Но так как он не привык, чтобы его так обмахивали во время еды, то посмотрел на девушек с любезной улыбкой и сказал им:
— Клянусь Аллахом, о юницы, мне кажется, что одного человека было бы довольно для махания. Садитесь же вокруг меня все, составьте мне компанию и скажите вон той негритянке, чтобы она помахала над нами.
И заставил он их сесть по правую, по левую руку и перед собою, так чтобы, куда бы он ни взглянул, повсюду было у него перед глазами приятное зрелище.
И начал он есть; но по прошествии нескольких минут он заметил, что девушки не смеют прикасаться к пище из уважения к нему; несколько раз просил он их не стесняться и даже собственноручно предлагал им отборные куски. Потом спросил каждую, как зовут ее, и они ответили:
— Нас зовут Зерно Мускуса, Алебастровая Шея, Розовый Лепесток, Сердце Граната, Коралловый Ротик, Мускатный Орех и Сахарный Тростник.
Услышав такие прелестные имена, он воскликнул:
— Клянусь Аллахом, эти имена подходят вам, так как вас можно сравнить и с мускусом, и с алебастром, и с розой, и с гранатом, и с кораллами, и с мускатным орехом, и вы ничего не потеряете от такого сравнения!
И продолжал он во все время трапезы говорить им такие любезности, что спрятавшийся за занавесом халиф, наблюдавший за ним с большим вниманием, не раз поздравил себя с тем, что устроил себе такое развлечение.
Когда трапеза была закончена, девушки позвали евнухов, которые тотчас же принесли все нужное для омовения рук.
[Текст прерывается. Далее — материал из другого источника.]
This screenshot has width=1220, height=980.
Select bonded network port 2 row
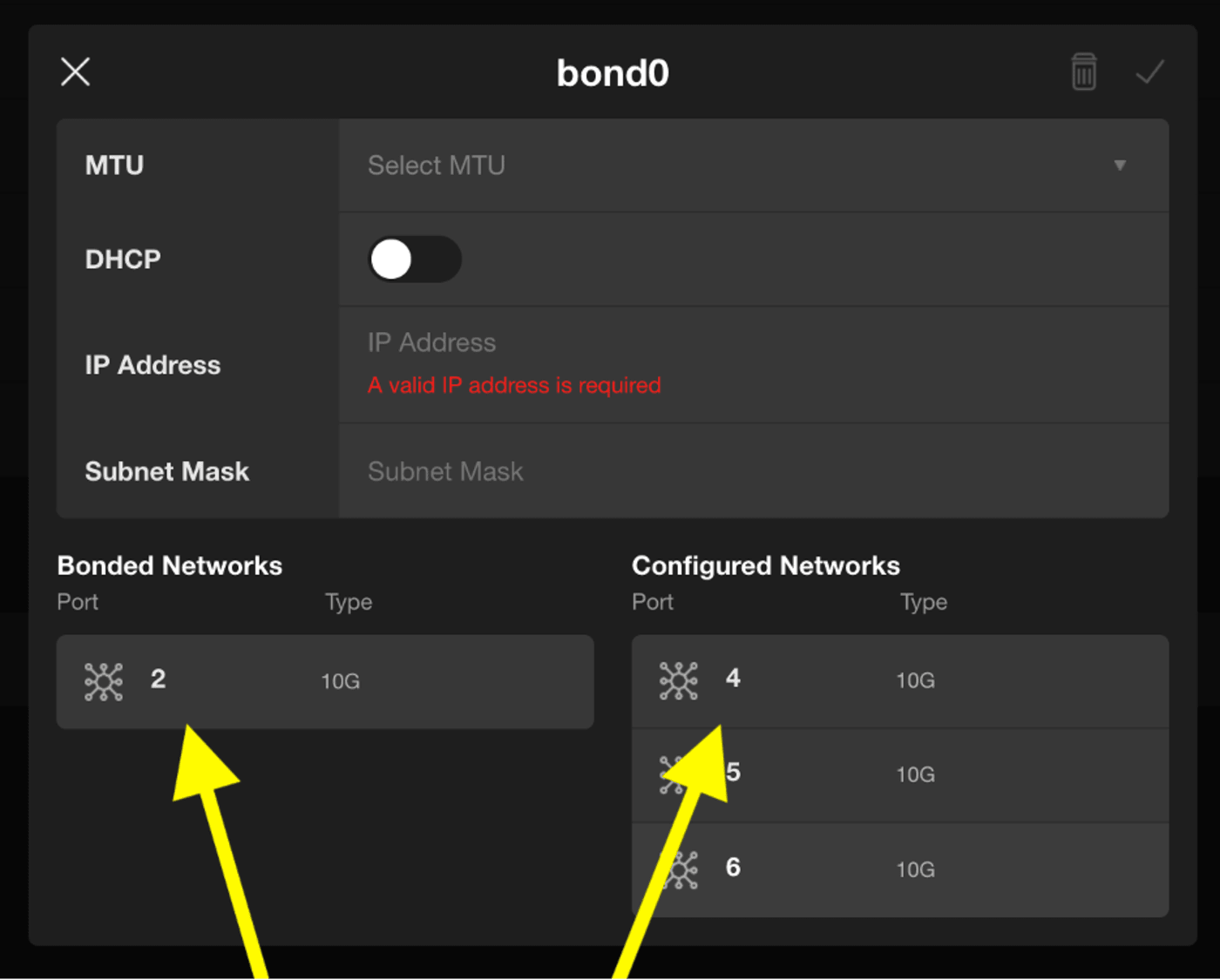click(325, 681)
А девушки поспешили принять из рук евнухов золотой таз, кувшин, душистые утиральники и, став на колени перед Абул Гассаном, стали лить воду ему на руки. Потом помогли они ему подняться; евнухи отдернули широкий занавес — и открылась другая зала, где поданы были плоды на золотых подносах.
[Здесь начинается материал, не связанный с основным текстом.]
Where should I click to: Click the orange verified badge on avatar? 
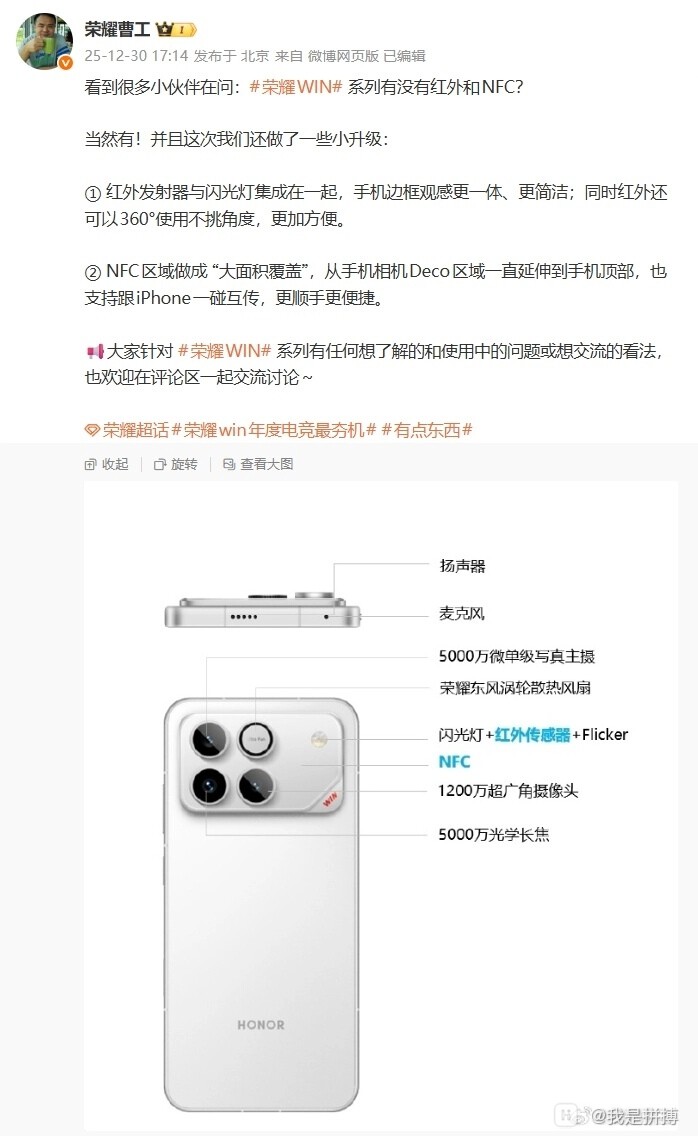pos(65,64)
А девушки довели его до порога этой залы и удалились. Тогда, поддерживаемый двумя евнухами, Абул Гассан дошел да середины этой залы, которая была еще прекраснее и еще лучше украшена, чем предыдущая. И как только он сел, начался новый концерт, данный новым хором музыкантш и певиц, и дивны были эти звуки. Восхищенный Абул Гассан увидел на подносах десять рядов разнообразных редких и превосходнейших плодов; и было их всего семь подносов; и над каждым висела люстра; и перед каждым подносом стояла молодая девушка, одна другой прекраснее и наряднее; и эти также держали опахала. Абул Гассан рассмотрел их одну за другой и был восхищен их красотой. И пригласил он их сесть вокруг него; и чтобы заставить их есть, он сам подавал им, вместо того чтобы заставлять их услуживать ему. И осведомился он об их именах и сумел сказать каждой что-нибудь приятное, подавая то смокву, то гроздь винограда, то ломтик арбуза, то банан. Халиф же все слышал, и много забавлялся, и все более и более радовался, наблюдая Абул Гассана во всех проявлениях его нрава.
Когда Абул Гассан отведал всех плодов на подносах и угостил ими молодых девушек, он поднялся с места и, поддерживаемый евнухами, перешел в третью залу, которая была, несомненно, красивее двух первых.
На этом месте своего повествования Шахерезада заметила, что приближается утро, и скромно умолкла.
А когда наступила
она сказала:
Тут он поднялся с места и, поддерживаемый евнухами, перешел в третью залу, которая была, несомненно, красивее двух первых. Здесь подано было варенье. Стояло семь больших подносов, и над каждым висела люстра, и перед каждым стояла девушка; а на этих подносах в хрустальных банках и серебряных и позолоченных тазиках было превосходное варенье всех цветов и всех сортов. Было жидкое, и было сухое варенье, и слоеное пирожное, и все прочее.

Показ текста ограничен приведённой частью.